Kali ini adalah bumi Melayu, tepatnya Kabupaten Natuna yang menjadi tujuan saya
berikutnya. Saya bersyukur pernah dipercaya oleh Yayasan Gerakan Indonesia
Mengajar menjadi Pengajar Muda yang ditugaskan untuk mengabdi sebagai relawan
guru selama satu tahun di pulau yang benar-benar terisolir dari kenyamanan
hidup, jauh dari zona enak di mana pada saat itu listrik belum masuk, lauk pauk
susah, alat transportasi melarat, apalagi mesin ATM. Jadi, jangan pernah
membayangkan akan serba ada layaknya di kota. Melalui perantara ini, saya dapat
mengetahui serta merasakan langsung bagaimana kondisi Indonesia yang
sesungguhnya. Bahwa memang benar Indonesia bukan hanya Jawa, namun juga yang
ada di pinggiran seperti halnya di Desa Pulau Kerdau, Kecamatan Subi, Kabupaten
Natuna, tempat saya pernah belajar mencintai Indonesia walau hanya satu tahun. Jika
dicari di peta nasional, Pulau Kerdau tidak akan pernah tampak seperti layaknya
pulau-pulau besar yang lazim ditemui di peta. Hal ini karena saking mungilnya
kondisi pulau, luasnya hanya 2,4 km2, jumlah penduduknya hanya
sekitar 200 jiwa, di pulau setitik itulah saya pernah hidup dan menempa diri,
belajar bahasa Melayu, mengenal budaya Melayu seperti tari persembahan, mencicipi
kuliner Melayu seperti bingke, kernas, nasi lemak, dan menjadi warga Melayu. Selama
semusim saya menjadi guru bantu di sebuah sekolah dasar negeri satu-satunya
yang ada di pulau tersebut. Di sekolah ini saya mengajar 27 anak yang dalam
perjalanannya berkurang menjadi 26 anak karena satu anak murid mengajukan
pindah sekolah lantaran mengikuti orang tuanya yang hijrah ke Pulau Kalimantan.

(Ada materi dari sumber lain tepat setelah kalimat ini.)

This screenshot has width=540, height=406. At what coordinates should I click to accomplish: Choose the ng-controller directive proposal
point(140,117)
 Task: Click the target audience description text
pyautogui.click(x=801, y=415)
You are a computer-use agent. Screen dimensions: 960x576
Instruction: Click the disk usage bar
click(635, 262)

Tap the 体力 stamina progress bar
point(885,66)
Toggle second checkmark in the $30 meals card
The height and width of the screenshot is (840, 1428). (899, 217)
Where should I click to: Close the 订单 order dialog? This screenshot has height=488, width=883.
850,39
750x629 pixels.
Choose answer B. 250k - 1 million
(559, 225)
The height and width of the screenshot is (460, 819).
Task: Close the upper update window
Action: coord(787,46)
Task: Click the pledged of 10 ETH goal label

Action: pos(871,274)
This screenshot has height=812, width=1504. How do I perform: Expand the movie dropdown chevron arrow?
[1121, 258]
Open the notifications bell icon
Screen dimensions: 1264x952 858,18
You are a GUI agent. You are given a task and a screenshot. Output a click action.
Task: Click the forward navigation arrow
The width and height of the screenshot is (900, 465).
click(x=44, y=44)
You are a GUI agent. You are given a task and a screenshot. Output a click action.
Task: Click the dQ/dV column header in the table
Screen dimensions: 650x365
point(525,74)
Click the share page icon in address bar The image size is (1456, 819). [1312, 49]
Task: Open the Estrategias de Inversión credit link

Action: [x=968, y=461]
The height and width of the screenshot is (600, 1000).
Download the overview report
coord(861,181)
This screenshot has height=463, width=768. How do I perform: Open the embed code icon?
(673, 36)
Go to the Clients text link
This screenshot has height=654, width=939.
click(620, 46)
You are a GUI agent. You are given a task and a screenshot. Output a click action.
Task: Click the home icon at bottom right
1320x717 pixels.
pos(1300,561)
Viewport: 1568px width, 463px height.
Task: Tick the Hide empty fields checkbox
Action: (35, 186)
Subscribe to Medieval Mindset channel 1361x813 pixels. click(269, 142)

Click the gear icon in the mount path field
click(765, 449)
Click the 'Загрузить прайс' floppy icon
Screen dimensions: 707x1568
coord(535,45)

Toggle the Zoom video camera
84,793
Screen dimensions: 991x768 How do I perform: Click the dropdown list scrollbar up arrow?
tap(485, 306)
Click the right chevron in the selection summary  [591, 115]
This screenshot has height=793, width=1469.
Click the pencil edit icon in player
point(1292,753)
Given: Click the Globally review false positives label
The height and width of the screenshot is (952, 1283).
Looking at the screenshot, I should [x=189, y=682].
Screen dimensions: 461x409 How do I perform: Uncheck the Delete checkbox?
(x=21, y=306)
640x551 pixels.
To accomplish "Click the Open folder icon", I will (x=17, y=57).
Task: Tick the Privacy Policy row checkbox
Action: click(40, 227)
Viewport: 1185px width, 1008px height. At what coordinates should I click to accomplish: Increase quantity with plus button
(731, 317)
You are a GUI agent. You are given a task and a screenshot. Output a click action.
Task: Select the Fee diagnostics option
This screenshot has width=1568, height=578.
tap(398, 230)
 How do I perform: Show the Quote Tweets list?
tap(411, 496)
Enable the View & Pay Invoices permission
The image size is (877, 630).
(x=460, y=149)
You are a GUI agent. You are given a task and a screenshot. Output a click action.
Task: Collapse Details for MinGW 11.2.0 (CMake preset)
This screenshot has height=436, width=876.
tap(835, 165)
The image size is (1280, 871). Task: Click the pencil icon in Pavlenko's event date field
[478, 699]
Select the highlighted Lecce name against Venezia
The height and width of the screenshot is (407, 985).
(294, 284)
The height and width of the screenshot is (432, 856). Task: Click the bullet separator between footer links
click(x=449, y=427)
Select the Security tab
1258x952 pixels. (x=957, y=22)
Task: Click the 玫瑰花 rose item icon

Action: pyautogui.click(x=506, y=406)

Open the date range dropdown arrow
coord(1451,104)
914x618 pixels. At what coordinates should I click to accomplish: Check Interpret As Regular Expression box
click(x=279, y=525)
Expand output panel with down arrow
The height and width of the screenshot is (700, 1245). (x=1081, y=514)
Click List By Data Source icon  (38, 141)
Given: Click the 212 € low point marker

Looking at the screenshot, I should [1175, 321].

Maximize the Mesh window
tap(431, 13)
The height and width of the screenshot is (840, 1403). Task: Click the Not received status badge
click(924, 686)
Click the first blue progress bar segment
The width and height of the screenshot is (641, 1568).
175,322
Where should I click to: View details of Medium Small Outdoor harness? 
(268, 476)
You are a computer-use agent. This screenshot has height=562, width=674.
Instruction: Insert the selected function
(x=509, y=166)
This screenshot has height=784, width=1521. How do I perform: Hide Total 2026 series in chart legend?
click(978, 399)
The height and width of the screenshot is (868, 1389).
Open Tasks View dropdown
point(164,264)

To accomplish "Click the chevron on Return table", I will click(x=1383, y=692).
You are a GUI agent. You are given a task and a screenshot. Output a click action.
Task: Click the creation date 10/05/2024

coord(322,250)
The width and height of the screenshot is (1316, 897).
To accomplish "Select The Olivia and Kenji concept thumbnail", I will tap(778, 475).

Dalam durasi waktu pengabdian yang hanya satu tahun ini, saya berupaya sekeras tenaga untuk memberikan apa pun yang saya miliki guna mengakselerasi kemajuan pendidikan anak-anak bangsa di pulau tersebut. Saya menerapkan konsep edukasi terapan yang saya yakini akan ampuh mengatasi ketertinggalan yang ada. Ide edukasi terapan tercetus karena saya perhatikan praktik pendidikan di pulau tersebut ternyata hanya puas sampai di tataran teori/pengetahuan alias di permukaan saja. Guru-guru enggan bereksperimen, kurang berinisiatif mengajak dan memberikan anak-anak media berlatih serta mengembangkan diri secara lebih mendalam dari apa yang mereka dapatkan di dalam kelas. Karena itulah saya mengambil langkah korektif, membuat terobosan-terobosan konstruktif guna merangsang anak-anak bisa berkembang sebagaimana anak-anak yang ada di perkotaan.
Saya menggunakan metode mengajar fun learning dan participatory, yaitu mengajar dengan cara yang menyenangkan melalui metode-metode kreatif sekaligus menjadikan anak sebagai subyek dalam setiap pembelajaran. Mengingat anak-anak yang saya didik mayoritas adalah anak-anak dengan kecerdasan naturalis di atas rata-rata maka saya juga menggunakan pendekatan naturalis, seperti belajar di alam terbuka, praktik langsung mengamati alam sekitar serta menjadikannya sebagai sahabat terdekat. Saya juga mengenalkan kepada anak-anak kecerdasan naturalis lain selain kecerdasan maritim yang sudah tentu sebagai anak pulau mayoritas mereka sudah memilikinya. Adalah kecerdasan botani, yaitu kecerdasan menanam. Saya ajarkan anak-anak untuk menanam sayur, saya beri mereka wadah menanam (polybag) dan benih untuk ditanam bersama-sama. Saya dampingi mereka.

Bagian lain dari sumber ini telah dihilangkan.